Sunday, April 21, 2013


Columbia/Legacy Recordings

Australia’s Midnight Oil are one of the few truly important acts in Rock and Roll post 1979. This collection from Legacy Recordings is just as important, compiling 36 of the band’s best tunes from their 25 year career. Chosen by the band, Essential Oils includes selections from the band’s dozen albums, as well as their duo of EPs, and plays in chronological order. The order offers a unique perspective on the band to say the least.

Disc One contains all of the band’s pre-mega success material prior to their platinum Diesel and Dust album. This disc is a lot edgier than the later material, ringing out much like early U2 with a passion that most bands never have. The raw post-punk sound of songs like “Cold Cold Change,” “Back on the Borderline,” and “Only the Strong” are perfectly in tune with the closer to New Wave sound of songs like “When the Generals Talk,” the rally cry of “Kosciusko,” and the sailing “Hercules.” The haunting “Armistice Day” is the highlight of this disc though, with its almost bluesy lead guitar work and God-fearing rhythm work topped by the marching, pointed vocals of Garrett. I haven’t heard this song in years and it remains as powerful today than it was during the Reagan-era. Some things haven’t changed.

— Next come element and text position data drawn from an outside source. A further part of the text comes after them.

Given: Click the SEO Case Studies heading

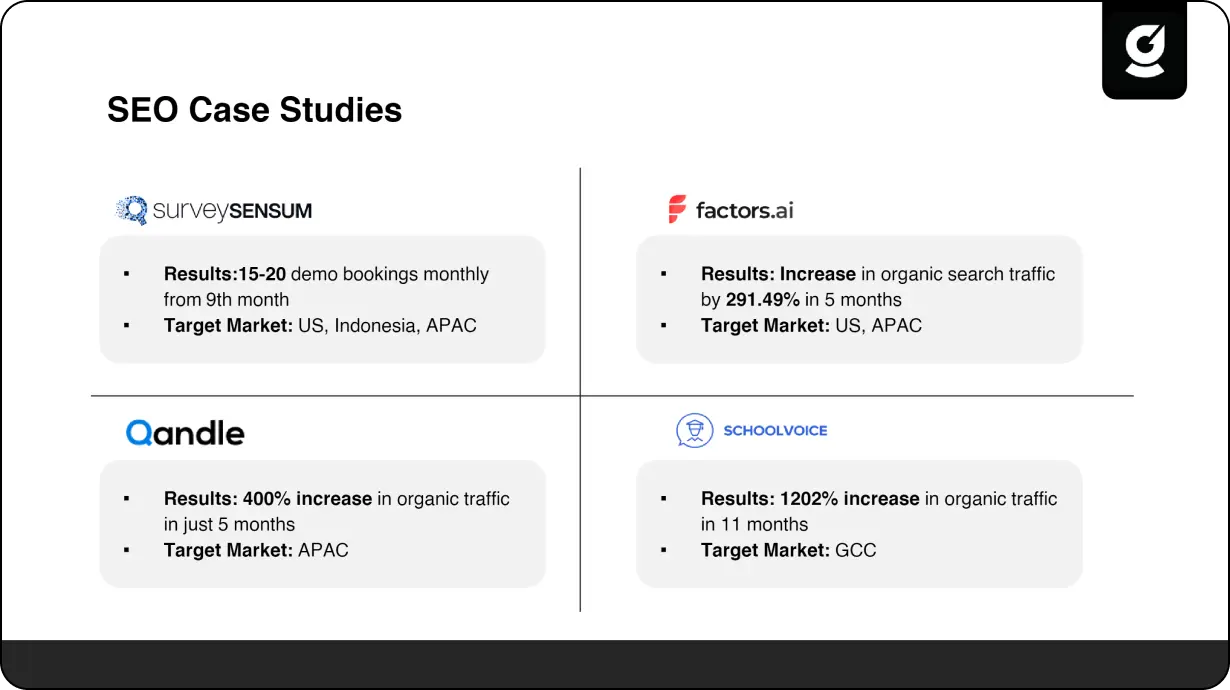Looking at the screenshot, I should click(254, 109).
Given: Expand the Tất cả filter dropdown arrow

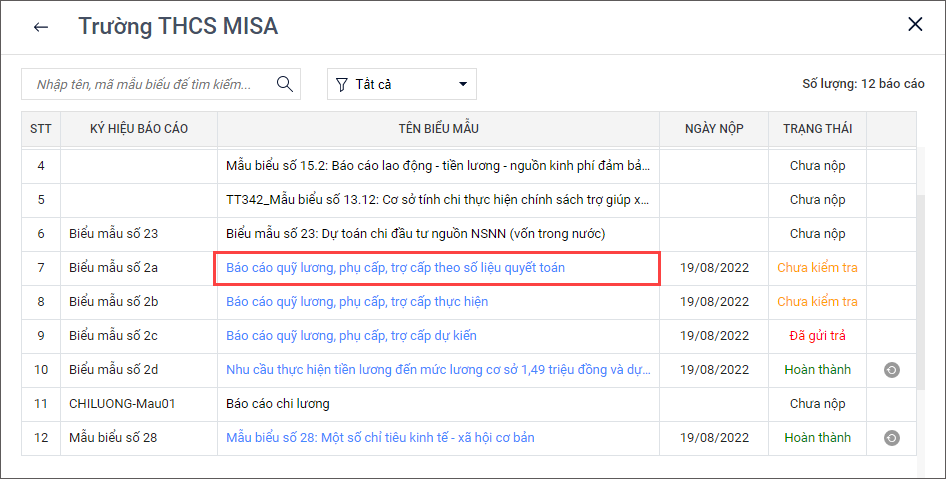Looking at the screenshot, I should click(463, 85).
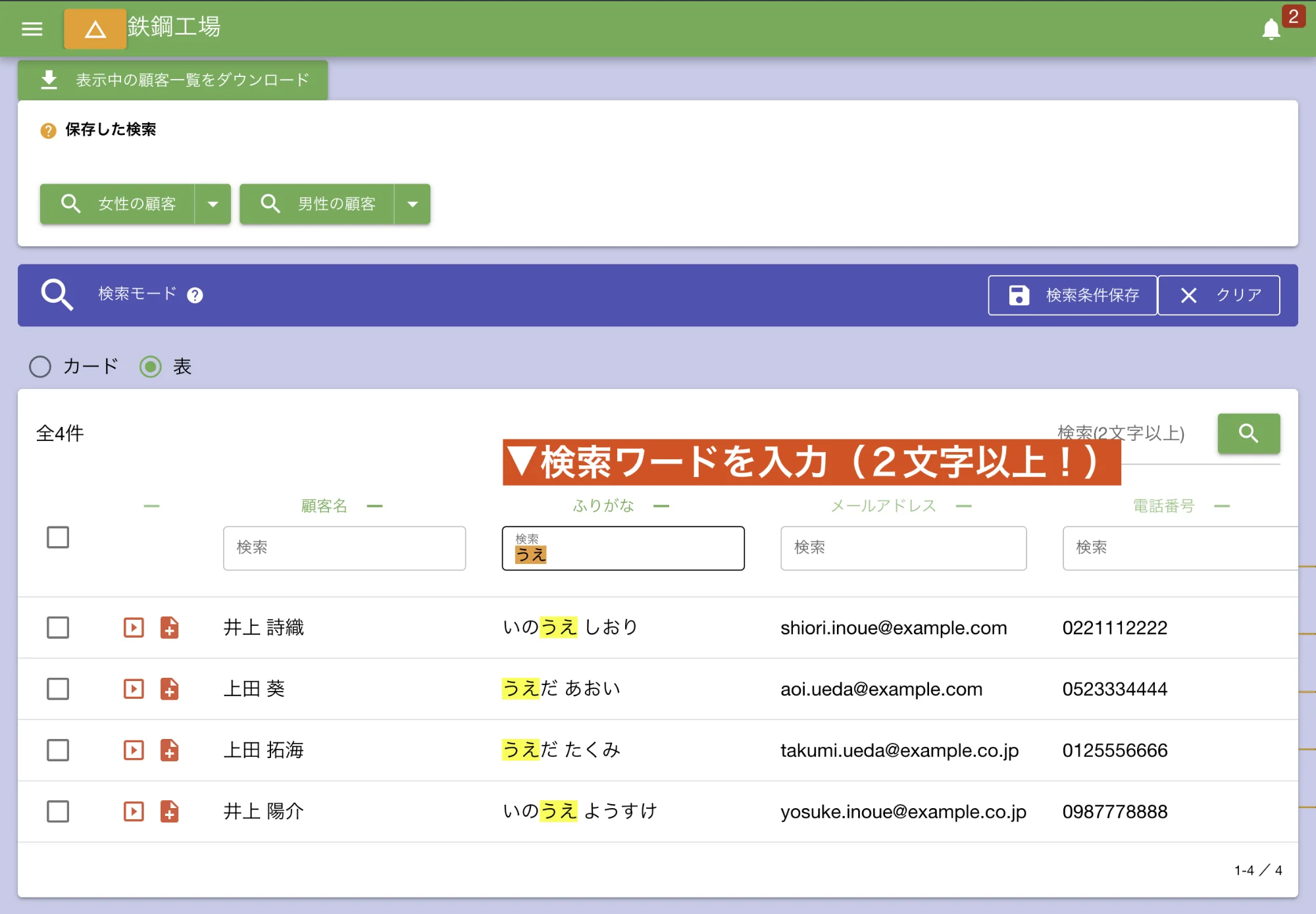
Task: Click the メールアドレス search input field
Action: 903,547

Disc Two contains the more familiar tunes, a number of them from the smash hit albums Diesel and Dust and Blue Sky Mining. Both albums are considered the height of the band’s career commercially and one listen to “Beds Are Burning” or “King of the Mountain” or “Blue Sky Mining” or “Forgotten Years,” will reignite your fire to fight injustice. All three are soul-shaking tunes and when they appear alongside lesser known but just as powerful works of the aggressive “Redneck Wonderland” and the brilliant confusion of “White Skin Black Heart,” you find yourself truly longing for this band to reunite. There are no bands left in modern music that bite this hard, sound this intelligent, or play with this much heart.

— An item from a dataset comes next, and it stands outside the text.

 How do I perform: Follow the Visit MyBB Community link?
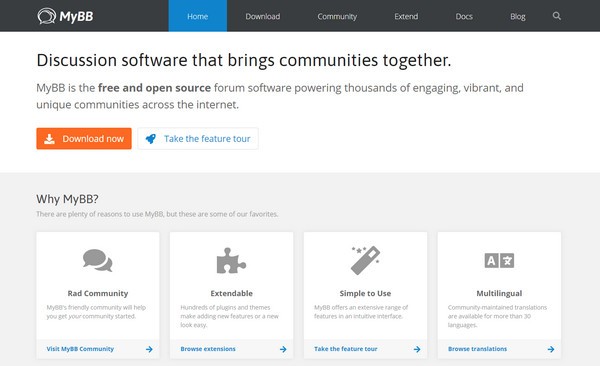pos(80,349)
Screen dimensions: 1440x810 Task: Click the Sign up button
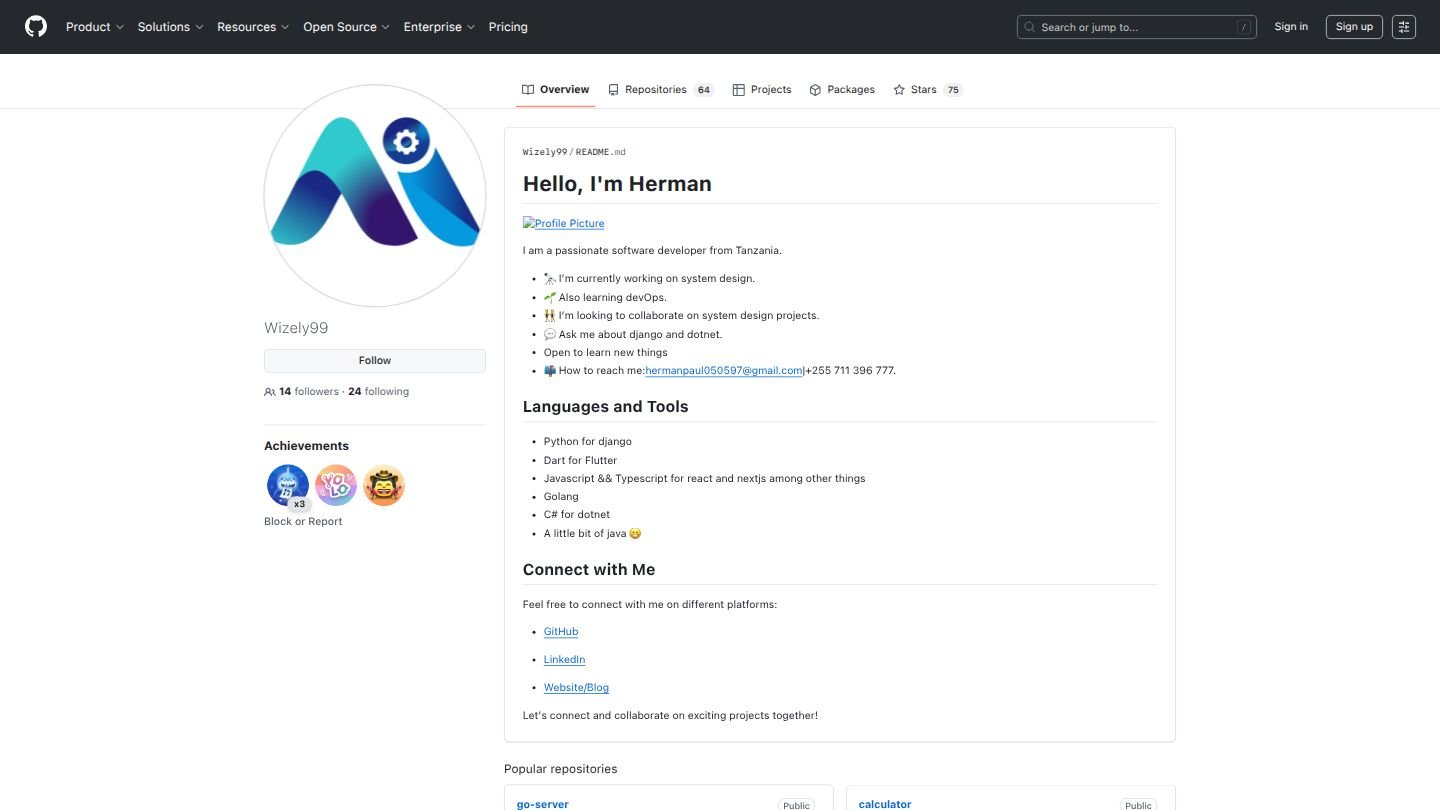(1353, 26)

I’m excited that Essential Oils is here because, unless you grew up in the eighties, it has become too easy to overlook the power of this band. The ferocity of post-punk, the grace of Peter Gabriel, and the sharp tongue of bands like The Alarm and U2 are but a few of the things that make Midnight Oil the stuff legends are made of.  If you are a fan of U2, The Alarm, Living Colour, Life of Agony, or other bands that dig deep beneath their commercial success and yearn to do something more powerful than become rockstars, then you must pick up Essential Oils. You’ll be glad you did.